SourceFiles.org - Use the Source, Luke
Home | Register | News | Forums | Guide | MyLinks | Bookmark

Related Sites

Latest News
  General News
  Reviews
  Press Releases
  Software
  Hardware
  Security
  Tutorials
  Off Topic


Back to files

Presenting version 4.0 of urlmon, a URL monitor.

PLEASE read this file, at least until the line that says: "1. Description". There is one WARNING and one NOTE that you must read. Versions 3.x and higher are not completely compatible with earlier versions, so you need to know what to do.

Written by Jeremy Impson <jdimpson@acm.org>

with suggestions, bug reports/fixes, help, and/or code from:

  Jeff Lightfoot        <jeffml@pobox.com>      
  Markus Kohler         <kohlerm@betze.bbn.hp.com>
  Fred Maciel           <fred-m@crl.hitachi.co.jp>
  Jauder Ho             <jauderho@transmeta.com>
  Michael Wiedmann      <mw@miwie.in-berlin.de>
  Ted Serreyn           <tserreyn@pop.globaldialog.com>
  Eric Raymond          <esr@thyrsus.com>
  Bill Dyess            <bill@dyess.com>
  Robin Houston         <robin@oneworld.org>
  Peter Mardahl         <peterm@langmuir.EECS.Berkeley.EDU>
  Robert Richard George 'reptile' Wal
                        <reptile@reptile.eu.org>
  • See the file CHANGELOG.txt for version history and a list of new features for this release.
  • See the file FILTERS.txt to see how to use the filtering capability of urlmon.
  • See the file URLMONRC.txt for a full description of the urlmonrc format
  • See the file MODULES.txt for information on getting the right Perl Modules in order to run urlmon.
  • See section 'i.

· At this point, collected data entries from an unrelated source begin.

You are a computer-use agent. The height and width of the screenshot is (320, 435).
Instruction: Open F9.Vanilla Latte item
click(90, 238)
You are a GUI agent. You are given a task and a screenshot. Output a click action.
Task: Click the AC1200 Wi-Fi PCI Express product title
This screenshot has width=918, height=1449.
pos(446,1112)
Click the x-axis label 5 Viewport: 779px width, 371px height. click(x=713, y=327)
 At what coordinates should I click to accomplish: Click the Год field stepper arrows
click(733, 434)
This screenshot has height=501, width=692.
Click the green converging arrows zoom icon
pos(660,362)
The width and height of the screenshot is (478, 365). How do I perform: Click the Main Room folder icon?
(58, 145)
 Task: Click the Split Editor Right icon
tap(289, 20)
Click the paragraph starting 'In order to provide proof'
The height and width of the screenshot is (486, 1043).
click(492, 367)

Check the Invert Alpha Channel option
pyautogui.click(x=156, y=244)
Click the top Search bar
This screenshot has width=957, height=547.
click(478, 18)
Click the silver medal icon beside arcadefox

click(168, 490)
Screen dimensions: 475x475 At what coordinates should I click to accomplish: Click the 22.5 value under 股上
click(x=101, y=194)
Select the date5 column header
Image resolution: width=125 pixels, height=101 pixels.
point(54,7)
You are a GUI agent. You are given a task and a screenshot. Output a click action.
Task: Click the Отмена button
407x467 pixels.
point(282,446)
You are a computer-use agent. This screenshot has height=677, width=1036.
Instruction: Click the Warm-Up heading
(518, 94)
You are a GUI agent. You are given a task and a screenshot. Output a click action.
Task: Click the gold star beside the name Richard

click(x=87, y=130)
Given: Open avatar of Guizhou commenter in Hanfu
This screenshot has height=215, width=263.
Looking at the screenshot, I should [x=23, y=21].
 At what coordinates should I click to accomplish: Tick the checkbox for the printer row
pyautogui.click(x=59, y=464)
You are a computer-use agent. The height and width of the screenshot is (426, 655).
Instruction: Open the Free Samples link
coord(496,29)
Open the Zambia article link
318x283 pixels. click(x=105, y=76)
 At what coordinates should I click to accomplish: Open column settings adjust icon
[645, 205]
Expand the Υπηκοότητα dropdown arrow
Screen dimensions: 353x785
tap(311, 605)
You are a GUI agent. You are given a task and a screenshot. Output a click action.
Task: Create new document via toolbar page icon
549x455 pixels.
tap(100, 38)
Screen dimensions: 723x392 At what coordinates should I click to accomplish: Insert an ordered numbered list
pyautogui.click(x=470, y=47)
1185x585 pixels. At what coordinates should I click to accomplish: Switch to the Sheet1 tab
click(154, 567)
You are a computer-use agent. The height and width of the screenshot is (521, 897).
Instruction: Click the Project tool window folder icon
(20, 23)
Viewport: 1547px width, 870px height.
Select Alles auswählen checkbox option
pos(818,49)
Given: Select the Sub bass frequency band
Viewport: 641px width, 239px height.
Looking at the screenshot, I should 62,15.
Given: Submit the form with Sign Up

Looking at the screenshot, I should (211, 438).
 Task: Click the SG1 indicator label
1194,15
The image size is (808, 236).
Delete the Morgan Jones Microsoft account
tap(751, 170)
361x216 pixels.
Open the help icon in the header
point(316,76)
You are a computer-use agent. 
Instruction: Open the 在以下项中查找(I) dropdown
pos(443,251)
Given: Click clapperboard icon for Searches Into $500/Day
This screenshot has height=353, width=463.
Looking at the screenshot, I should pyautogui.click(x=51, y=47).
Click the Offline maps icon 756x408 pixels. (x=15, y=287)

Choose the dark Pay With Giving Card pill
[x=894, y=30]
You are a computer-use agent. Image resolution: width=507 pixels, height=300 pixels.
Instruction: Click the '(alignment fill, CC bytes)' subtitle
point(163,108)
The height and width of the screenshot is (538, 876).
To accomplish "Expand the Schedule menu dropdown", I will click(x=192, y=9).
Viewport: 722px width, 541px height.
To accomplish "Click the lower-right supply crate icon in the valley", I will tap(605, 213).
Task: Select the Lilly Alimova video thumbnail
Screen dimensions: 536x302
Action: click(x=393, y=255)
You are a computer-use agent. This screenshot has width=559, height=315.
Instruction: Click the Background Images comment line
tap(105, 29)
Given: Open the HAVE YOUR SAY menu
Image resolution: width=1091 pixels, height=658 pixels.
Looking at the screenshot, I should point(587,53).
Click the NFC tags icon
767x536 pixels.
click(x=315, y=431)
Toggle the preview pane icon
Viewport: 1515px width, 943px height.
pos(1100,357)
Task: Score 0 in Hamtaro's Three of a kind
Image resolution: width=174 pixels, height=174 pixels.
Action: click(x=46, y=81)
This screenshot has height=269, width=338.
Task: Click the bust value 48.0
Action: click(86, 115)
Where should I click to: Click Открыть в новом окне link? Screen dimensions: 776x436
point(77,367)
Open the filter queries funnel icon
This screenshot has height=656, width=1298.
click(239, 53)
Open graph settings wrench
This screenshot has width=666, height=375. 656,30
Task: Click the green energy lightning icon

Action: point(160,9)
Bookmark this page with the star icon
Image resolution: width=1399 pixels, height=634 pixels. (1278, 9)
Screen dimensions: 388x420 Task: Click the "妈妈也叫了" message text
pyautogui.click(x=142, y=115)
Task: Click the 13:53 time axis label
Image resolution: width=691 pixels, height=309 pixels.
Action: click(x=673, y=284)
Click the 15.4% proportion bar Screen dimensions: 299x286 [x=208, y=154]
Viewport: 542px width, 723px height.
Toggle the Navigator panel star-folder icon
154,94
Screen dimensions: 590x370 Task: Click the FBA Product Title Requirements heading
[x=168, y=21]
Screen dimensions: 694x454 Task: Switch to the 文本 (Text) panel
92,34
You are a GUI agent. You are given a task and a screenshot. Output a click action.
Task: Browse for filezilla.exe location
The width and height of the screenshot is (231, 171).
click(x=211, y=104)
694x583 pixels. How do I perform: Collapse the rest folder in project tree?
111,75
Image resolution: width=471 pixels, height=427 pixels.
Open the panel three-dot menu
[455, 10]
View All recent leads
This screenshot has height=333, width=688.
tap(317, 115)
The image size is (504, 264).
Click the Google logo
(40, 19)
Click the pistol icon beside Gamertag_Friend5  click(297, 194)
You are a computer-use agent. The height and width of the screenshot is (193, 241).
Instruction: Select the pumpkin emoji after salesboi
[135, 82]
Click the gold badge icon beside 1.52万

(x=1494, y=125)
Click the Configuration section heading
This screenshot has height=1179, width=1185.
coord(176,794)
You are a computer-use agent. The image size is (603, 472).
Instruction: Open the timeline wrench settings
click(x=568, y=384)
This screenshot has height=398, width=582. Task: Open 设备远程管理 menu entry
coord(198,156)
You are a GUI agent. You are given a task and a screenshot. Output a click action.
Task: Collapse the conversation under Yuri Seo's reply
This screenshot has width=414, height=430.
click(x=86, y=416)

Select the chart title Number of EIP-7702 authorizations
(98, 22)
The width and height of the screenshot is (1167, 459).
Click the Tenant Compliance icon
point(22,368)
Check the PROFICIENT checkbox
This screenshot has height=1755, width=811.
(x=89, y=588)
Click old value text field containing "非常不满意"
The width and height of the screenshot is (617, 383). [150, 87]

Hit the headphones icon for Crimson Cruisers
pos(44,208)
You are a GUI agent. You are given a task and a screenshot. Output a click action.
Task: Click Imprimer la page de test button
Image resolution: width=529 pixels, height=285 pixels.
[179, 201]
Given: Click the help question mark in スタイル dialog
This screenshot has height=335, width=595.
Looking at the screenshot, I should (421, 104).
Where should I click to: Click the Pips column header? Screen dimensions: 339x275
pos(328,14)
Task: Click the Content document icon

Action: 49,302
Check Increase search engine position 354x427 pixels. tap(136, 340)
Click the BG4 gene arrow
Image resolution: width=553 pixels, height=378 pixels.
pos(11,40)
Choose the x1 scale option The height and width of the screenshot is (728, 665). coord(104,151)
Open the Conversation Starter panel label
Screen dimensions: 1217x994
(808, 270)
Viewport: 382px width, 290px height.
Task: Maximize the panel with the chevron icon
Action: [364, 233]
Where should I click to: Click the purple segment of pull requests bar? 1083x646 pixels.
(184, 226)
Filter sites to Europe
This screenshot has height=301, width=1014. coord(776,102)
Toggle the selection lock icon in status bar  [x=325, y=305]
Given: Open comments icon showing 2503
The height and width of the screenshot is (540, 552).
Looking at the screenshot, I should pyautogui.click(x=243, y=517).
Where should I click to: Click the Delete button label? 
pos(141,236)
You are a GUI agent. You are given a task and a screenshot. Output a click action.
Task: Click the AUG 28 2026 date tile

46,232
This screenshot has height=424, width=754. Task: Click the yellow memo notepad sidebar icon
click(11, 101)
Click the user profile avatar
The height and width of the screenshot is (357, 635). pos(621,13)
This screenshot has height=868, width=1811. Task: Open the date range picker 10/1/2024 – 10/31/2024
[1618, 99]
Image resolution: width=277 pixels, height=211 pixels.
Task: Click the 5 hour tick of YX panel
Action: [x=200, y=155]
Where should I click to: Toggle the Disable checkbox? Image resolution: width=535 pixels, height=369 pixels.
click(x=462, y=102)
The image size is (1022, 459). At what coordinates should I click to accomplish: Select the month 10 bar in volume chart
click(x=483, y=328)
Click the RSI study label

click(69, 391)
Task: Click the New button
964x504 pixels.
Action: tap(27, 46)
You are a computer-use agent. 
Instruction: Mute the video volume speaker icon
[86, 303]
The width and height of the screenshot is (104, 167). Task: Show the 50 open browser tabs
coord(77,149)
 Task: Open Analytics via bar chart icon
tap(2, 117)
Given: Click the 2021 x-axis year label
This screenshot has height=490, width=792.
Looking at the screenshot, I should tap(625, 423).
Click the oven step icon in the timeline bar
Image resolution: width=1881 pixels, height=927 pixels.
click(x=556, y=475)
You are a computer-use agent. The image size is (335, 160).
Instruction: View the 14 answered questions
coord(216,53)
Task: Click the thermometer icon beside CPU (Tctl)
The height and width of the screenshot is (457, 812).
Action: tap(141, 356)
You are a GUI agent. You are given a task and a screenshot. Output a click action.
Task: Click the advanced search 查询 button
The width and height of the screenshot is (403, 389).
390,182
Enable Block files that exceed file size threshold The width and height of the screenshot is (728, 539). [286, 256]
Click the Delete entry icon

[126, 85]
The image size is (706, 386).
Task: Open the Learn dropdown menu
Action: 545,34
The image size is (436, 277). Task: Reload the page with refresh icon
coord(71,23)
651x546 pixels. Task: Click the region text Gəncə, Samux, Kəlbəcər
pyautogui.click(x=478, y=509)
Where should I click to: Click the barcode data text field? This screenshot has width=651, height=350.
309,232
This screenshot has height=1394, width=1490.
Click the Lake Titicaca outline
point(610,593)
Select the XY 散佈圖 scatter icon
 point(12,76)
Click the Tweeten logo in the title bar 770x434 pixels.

Parallel URL monitoring' of this file for information on the optional SystemV IPC for intercommunication between the parallel urlmon children (as opposed to the default method, writing out temporary files), among other things.

*-*->>WARNING<<-*-*

For versions 3.0 and higher, the format of the urlmonrc (aka last modified database) file has changed. Recent versions WILL convert it for you, but previous versions of urlmon WILL CHOKE VIOLENTLY on the new format, very likely destroying all your data.

BACK UP YOUR urlmonrc FILE IF YOU ARE UPGRADING FROM ANYTHING PRIOR TO VERSION 3.0 BEFORE RUNNING VERSION 3.0 !!!!!!!!!!!!!!!!!!!!!!!!!!!

NOTE:NOTE:NOTE:NOTE:NOTE:NOTE:NOTE:NOTE:NOTE:NOTE:NOTE:NOTE:NOTE:NOTE Also, run the old version of urlmon once before running the new version. I have tried my hardest to avoid there being an false positives during the upgrade process, but I can't be sure. By running the old version immediately before the new, any modifications reported by the old version are real ones, and any reported by the new version are false ones (unless a URL got changed in the time it takes for the new one to run after the old one. Unlikely, but possible.)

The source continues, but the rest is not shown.